_Work request_
Please tally the lines below that contain the word "Privacy" and reply with the total alone.

_Available data_
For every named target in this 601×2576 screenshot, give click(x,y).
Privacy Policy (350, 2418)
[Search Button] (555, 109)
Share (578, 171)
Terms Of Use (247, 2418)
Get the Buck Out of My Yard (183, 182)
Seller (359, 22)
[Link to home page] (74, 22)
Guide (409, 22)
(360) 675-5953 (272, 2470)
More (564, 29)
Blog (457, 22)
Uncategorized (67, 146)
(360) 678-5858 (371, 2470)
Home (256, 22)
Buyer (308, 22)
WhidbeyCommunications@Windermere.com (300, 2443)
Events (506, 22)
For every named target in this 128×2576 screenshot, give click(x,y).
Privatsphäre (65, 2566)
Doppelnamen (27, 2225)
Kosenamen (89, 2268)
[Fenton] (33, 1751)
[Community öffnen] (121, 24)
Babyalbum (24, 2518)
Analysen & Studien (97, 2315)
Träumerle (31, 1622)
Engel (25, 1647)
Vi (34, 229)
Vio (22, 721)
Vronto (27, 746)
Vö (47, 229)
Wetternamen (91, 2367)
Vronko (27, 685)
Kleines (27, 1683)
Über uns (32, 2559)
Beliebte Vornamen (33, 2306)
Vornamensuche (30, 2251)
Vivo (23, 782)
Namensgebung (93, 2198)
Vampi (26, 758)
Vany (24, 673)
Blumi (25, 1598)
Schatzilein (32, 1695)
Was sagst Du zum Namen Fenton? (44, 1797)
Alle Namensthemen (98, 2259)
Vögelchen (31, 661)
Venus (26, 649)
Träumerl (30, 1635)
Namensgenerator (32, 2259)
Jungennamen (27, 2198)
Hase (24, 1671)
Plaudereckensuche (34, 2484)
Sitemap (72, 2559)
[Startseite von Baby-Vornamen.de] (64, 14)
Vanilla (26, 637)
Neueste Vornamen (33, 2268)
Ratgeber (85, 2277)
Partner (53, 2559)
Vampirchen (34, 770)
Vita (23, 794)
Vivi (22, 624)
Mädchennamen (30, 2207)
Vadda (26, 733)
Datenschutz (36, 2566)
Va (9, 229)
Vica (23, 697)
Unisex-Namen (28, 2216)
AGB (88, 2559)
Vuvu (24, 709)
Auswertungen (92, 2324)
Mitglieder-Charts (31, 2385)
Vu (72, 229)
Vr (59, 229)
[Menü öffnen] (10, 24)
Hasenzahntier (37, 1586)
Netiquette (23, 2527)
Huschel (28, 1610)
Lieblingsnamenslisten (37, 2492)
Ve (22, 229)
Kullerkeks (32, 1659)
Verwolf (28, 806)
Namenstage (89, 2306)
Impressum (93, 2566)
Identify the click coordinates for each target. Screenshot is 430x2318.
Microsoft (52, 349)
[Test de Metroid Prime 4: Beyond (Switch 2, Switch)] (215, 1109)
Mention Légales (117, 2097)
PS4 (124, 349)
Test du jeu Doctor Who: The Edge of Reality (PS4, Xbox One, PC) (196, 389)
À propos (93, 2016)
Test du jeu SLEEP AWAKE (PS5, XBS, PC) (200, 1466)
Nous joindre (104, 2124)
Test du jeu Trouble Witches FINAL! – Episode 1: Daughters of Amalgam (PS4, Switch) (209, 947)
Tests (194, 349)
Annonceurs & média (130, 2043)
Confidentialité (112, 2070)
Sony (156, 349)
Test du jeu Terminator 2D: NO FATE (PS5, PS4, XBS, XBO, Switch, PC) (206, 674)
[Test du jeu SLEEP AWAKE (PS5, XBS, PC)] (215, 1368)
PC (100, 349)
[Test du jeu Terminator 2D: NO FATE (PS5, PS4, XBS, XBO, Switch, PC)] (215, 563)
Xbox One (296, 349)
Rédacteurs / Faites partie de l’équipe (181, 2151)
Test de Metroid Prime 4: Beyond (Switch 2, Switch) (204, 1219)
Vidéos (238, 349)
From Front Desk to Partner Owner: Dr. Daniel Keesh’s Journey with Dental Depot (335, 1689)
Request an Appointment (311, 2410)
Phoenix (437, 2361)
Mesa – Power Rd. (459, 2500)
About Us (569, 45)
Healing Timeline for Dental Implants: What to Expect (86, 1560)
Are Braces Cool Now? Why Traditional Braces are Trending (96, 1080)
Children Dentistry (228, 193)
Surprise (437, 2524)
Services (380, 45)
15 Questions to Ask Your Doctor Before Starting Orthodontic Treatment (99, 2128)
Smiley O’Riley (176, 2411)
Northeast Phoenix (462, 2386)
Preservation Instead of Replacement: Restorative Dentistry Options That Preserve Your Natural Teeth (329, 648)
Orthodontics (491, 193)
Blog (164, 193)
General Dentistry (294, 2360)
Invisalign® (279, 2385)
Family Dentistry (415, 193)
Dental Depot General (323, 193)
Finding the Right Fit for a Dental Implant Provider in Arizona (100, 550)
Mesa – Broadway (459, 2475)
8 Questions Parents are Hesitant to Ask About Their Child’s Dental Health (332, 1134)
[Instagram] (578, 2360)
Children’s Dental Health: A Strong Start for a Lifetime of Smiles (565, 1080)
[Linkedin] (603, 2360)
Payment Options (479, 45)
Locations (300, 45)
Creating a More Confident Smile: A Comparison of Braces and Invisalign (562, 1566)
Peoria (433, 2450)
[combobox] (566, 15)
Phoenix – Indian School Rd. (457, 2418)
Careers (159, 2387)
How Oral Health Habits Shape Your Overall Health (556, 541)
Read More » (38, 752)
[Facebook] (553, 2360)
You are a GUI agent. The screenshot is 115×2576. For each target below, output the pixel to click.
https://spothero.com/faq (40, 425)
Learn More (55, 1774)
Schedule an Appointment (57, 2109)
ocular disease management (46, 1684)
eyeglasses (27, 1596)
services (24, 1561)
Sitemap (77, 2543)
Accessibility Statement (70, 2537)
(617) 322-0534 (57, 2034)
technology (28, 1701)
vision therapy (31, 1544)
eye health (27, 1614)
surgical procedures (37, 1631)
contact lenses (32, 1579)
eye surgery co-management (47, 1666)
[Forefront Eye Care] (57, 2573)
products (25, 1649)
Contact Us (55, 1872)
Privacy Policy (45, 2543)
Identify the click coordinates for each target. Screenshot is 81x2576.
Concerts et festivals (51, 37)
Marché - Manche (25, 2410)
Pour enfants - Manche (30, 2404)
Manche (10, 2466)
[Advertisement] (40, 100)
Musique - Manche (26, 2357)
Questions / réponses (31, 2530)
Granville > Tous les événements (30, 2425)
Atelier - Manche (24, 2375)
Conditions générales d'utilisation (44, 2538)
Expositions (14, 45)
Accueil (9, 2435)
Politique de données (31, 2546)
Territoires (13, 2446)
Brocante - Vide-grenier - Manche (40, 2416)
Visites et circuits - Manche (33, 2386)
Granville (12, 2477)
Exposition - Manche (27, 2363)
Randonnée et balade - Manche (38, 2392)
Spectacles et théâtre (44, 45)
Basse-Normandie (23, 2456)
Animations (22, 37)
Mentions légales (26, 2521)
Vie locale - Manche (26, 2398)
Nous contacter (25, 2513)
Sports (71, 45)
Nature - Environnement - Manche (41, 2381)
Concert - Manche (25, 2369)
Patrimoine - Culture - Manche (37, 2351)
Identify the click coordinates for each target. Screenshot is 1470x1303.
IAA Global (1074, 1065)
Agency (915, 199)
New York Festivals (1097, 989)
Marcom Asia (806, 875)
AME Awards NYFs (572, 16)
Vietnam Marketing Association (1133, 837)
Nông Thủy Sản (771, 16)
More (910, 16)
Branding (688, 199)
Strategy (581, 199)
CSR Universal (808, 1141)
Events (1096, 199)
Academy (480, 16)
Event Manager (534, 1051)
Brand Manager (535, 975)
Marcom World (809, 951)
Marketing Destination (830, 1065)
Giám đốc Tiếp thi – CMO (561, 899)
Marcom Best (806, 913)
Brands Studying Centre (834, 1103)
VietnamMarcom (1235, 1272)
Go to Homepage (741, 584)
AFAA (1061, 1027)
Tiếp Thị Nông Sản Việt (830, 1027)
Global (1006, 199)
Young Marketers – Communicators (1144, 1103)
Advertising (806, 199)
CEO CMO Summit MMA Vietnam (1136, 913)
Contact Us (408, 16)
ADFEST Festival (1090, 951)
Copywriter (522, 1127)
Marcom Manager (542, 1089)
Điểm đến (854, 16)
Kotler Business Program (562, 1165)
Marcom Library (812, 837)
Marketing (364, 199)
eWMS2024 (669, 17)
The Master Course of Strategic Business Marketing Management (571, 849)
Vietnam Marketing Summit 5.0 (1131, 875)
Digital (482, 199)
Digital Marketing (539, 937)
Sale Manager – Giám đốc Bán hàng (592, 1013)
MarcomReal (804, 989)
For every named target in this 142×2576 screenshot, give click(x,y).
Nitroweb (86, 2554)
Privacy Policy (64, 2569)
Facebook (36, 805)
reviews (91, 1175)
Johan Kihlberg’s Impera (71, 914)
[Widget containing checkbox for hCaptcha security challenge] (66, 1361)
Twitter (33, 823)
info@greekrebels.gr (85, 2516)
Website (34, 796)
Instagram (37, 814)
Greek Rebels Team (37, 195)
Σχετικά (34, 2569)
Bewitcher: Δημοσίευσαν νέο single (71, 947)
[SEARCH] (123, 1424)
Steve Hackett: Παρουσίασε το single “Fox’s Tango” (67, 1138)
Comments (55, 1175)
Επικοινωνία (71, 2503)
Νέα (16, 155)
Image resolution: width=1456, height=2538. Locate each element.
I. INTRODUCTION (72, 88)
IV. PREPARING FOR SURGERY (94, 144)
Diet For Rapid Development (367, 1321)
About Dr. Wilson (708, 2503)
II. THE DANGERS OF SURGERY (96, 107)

_Solved problem_
3